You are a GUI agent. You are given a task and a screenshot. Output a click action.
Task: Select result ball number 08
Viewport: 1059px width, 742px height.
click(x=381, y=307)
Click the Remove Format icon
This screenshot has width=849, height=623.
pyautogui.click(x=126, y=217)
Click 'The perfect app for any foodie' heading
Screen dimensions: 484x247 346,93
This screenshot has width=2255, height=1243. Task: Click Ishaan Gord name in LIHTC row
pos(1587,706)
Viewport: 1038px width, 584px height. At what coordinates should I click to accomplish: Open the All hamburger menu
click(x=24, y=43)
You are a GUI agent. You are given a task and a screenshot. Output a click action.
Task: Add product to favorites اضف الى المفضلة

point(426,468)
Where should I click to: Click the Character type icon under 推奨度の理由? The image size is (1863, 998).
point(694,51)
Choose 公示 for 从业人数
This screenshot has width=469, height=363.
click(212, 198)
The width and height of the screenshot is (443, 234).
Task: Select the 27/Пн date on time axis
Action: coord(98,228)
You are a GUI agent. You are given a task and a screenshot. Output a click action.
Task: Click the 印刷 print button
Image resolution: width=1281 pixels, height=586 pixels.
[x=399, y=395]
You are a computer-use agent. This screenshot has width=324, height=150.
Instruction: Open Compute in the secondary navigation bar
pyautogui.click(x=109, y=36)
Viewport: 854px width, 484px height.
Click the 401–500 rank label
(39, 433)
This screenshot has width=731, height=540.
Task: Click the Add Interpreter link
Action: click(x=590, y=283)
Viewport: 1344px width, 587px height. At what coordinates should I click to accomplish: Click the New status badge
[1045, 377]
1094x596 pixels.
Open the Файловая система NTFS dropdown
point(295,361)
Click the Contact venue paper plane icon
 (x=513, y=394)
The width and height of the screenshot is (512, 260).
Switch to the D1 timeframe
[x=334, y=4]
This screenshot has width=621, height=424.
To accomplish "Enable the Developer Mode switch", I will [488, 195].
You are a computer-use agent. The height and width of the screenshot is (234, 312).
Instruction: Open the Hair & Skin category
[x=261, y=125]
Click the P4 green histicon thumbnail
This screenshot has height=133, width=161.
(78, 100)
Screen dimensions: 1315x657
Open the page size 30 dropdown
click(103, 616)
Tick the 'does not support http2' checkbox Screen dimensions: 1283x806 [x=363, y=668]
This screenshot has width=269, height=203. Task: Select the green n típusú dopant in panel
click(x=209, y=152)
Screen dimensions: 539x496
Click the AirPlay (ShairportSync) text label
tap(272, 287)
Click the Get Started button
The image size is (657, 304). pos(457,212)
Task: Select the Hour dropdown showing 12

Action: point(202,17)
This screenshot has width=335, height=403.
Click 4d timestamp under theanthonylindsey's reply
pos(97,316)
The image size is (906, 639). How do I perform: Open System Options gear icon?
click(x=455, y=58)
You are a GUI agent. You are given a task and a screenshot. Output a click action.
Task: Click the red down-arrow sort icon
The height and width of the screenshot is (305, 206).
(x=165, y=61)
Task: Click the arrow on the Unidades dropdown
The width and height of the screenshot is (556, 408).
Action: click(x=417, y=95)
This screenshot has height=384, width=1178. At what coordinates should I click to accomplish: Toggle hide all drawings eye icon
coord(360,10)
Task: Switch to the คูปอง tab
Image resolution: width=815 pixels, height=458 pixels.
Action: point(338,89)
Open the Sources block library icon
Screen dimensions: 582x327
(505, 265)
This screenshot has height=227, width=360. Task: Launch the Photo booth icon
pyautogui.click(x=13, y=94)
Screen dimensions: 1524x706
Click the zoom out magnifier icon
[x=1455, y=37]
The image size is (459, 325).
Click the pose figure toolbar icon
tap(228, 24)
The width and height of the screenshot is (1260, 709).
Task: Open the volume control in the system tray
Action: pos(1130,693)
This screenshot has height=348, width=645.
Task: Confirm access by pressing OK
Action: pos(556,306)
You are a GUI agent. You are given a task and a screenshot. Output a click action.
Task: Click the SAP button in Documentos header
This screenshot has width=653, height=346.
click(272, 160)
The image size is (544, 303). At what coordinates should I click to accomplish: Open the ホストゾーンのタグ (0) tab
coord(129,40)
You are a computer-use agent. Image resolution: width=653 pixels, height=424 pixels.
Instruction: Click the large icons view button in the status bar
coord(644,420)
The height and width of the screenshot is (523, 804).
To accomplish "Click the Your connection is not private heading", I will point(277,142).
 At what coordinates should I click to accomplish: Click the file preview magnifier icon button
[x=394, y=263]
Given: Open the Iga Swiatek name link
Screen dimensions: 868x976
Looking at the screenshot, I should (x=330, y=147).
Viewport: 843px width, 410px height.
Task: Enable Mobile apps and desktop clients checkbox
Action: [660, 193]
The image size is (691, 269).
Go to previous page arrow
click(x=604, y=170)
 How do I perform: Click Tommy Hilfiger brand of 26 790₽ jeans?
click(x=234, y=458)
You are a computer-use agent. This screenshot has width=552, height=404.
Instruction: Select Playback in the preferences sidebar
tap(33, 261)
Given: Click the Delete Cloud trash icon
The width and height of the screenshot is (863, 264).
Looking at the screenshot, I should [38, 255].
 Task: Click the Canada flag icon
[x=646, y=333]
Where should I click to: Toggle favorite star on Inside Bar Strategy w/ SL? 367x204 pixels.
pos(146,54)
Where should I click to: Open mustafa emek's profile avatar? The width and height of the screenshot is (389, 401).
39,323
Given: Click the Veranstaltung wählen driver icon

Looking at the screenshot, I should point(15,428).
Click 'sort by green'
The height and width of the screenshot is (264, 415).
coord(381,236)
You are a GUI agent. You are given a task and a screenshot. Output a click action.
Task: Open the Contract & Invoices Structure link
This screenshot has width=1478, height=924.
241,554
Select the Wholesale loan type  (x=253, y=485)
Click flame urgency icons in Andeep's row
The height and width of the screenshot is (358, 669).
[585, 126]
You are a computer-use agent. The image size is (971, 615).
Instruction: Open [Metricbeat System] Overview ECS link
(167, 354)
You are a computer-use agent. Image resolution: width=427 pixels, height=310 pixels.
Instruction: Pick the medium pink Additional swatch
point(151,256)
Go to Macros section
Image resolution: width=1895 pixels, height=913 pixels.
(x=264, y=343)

> What you need to do: Print all of the items above again, line for line, without changing anything.

> Task response:
You are a GUI agent. You are given a task and a screenshot. Output a click action.
Task: Select result ball number 08
Viewport: 1059px width, 742px height.
click(x=381, y=307)
Click the Remove Format icon
This screenshot has width=849, height=623.
pyautogui.click(x=126, y=217)
Click 'The perfect app for any foodie' heading
Screen dimensions: 484x247 346,93
This screenshot has width=2255, height=1243. Task: Click Ishaan Gord name in LIHTC row
pos(1587,706)
Viewport: 1038px width, 584px height. At what coordinates should I click to accomplish: Open the All hamburger menu
click(x=24, y=43)
You are a GUI agent. You are given a task and a screenshot. Output a click action.
Task: Add product to favorites اضف الى المفضلة

point(426,468)
Where should I click to: Click the Character type icon under 推奨度の理由? The image size is (1863, 998).
point(694,51)
Choose 公示 for 从业人数
This screenshot has width=469, height=363.
click(212, 198)
The width and height of the screenshot is (443, 234).
Task: Select the 27/Пн date on time axis
Action: coord(98,228)
You are a GUI agent. You are given a task and a screenshot. Output a click action.
Task: Click the 印刷 print button
Image resolution: width=1281 pixels, height=586 pixels.
[x=399, y=395]
You are a computer-use agent. This screenshot has width=324, height=150.
Instruction: Open Compute in the secondary navigation bar
pyautogui.click(x=109, y=36)
Viewport: 854px width, 484px height.
Click the 401–500 rank label
(39, 433)
This screenshot has width=731, height=540.
Task: Click the Add Interpreter link
Action: click(x=590, y=283)
Viewport: 1344px width, 587px height. At what coordinates should I click to accomplish: Click the New status badge
[1045, 377]
1094x596 pixels.
Open the Файловая система NTFS dropdown
point(295,361)
Click the Contact venue paper plane icon
 (x=513, y=394)
The width and height of the screenshot is (512, 260).
Switch to the D1 timeframe
[x=334, y=4]
This screenshot has width=621, height=424.
To accomplish "Enable the Developer Mode switch", I will [488, 195].
You are a computer-use agent. The height and width of the screenshot is (234, 312).
Instruction: Open the Hair & Skin category
[x=261, y=125]
Click the P4 green histicon thumbnail
This screenshot has height=133, width=161.
(78, 100)
Screen dimensions: 1315x657
Open the page size 30 dropdown
click(103, 616)
Tick the 'does not support http2' checkbox Screen dimensions: 1283x806 [x=363, y=668]
This screenshot has width=269, height=203. Task: Select the green n típusú dopant in panel
click(x=209, y=152)
Screen dimensions: 539x496
Click the AirPlay (ShairportSync) text label
tap(272, 287)
Click the Get Started button
The image size is (657, 304). pos(457,212)
Task: Select the Hour dropdown showing 12

Action: point(202,17)
This screenshot has width=335, height=403.
Click 4d timestamp under theanthonylindsey's reply
pos(97,316)
The image size is (906, 639). How do I perform: Open System Options gear icon?
click(x=455, y=58)
You are a GUI agent. You are given a task and a screenshot. Output a click action.
Task: Click the red down-arrow sort icon
The height and width of the screenshot is (305, 206).
(x=165, y=61)
Task: Click the arrow on the Unidades dropdown
The width and height of the screenshot is (556, 408).
Action: click(x=417, y=95)
This screenshot has height=384, width=1178. At what coordinates should I click to accomplish: Toggle hide all drawings eye icon
coord(360,10)
Task: Switch to the คูปอง tab
Image resolution: width=815 pixels, height=458 pixels.
Action: point(338,89)
Open the Sources block library icon
Screen dimensions: 582x327
(505, 265)
This screenshot has height=227, width=360. Task: Launch the Photo booth icon
pyautogui.click(x=13, y=94)
Screen dimensions: 1524x706
Click the zoom out magnifier icon
[x=1455, y=37]
The image size is (459, 325).
Click the pose figure toolbar icon
tap(228, 24)
The width and height of the screenshot is (1260, 709).
Task: Open the volume control in the system tray
Action: pos(1130,693)
This screenshot has height=348, width=645.
Task: Confirm access by pressing OK
Action: pos(556,306)
You are a GUI agent. You are given a task and a screenshot. Output a click action.
Task: Click the SAP button in Documentos header
This screenshot has width=653, height=346.
click(272, 160)
The image size is (544, 303). At what coordinates should I click to accomplish: Open the ホストゾーンのタグ (0) tab
coord(129,40)
You are a computer-use agent. Image resolution: width=653 pixels, height=424 pixels.
Instruction: Click the large icons view button in the status bar
coord(644,420)
The height and width of the screenshot is (523, 804).
To accomplish "Click the Your connection is not private heading", I will point(277,142).
 At what coordinates should I click to accomplish: Click the file preview magnifier icon button
[x=394, y=263]
Given: Open the Iga Swiatek name link
Screen dimensions: 868x976
Looking at the screenshot, I should (x=330, y=147).
Viewport: 843px width, 410px height.
Task: Enable Mobile apps and desktop clients checkbox
Action: [660, 193]
The image size is (691, 269).
Go to previous page arrow
click(x=604, y=170)
 How do I perform: Click Tommy Hilfiger brand of 26 790₽ jeans?
click(x=234, y=458)
You are a computer-use agent. This screenshot has width=552, height=404.
Instruction: Select Playback in the preferences sidebar
tap(33, 261)
Given: Click the Delete Cloud trash icon
The width and height of the screenshot is (863, 264).
Looking at the screenshot, I should [38, 255].
 Task: Click the Canada flag icon
[x=646, y=333]
Where should I click to: Toggle favorite star on Inside Bar Strategy w/ SL? 367x204 pixels.
pos(146,54)
Where should I click to: Open mustafa emek's profile avatar? The width and height of the screenshot is (389, 401).
39,323
Given: Click the Veranstaltung wählen driver icon

Looking at the screenshot, I should point(15,428).
Click 'sort by green'
The height and width of the screenshot is (264, 415).
coord(381,236)
You are a GUI agent. You are given a task and a screenshot. Output a click action.
Task: Open the Contract & Invoices Structure link
This screenshot has width=1478, height=924.
241,554
Select the Wholesale loan type  (x=253, y=485)
Click flame urgency icons in Andeep's row
The height and width of the screenshot is (358, 669).
[585, 126]
You are a computer-use agent. The image size is (971, 615).
Instruction: Open [Metricbeat System] Overview ECS link
(167, 354)
You are a computer-use agent. Image resolution: width=427 pixels, height=310 pixels.
Instruction: Pick the medium pink Additional swatch
point(151,256)
Go to Macros section
Image resolution: width=1895 pixels, height=913 pixels.
(x=264, y=343)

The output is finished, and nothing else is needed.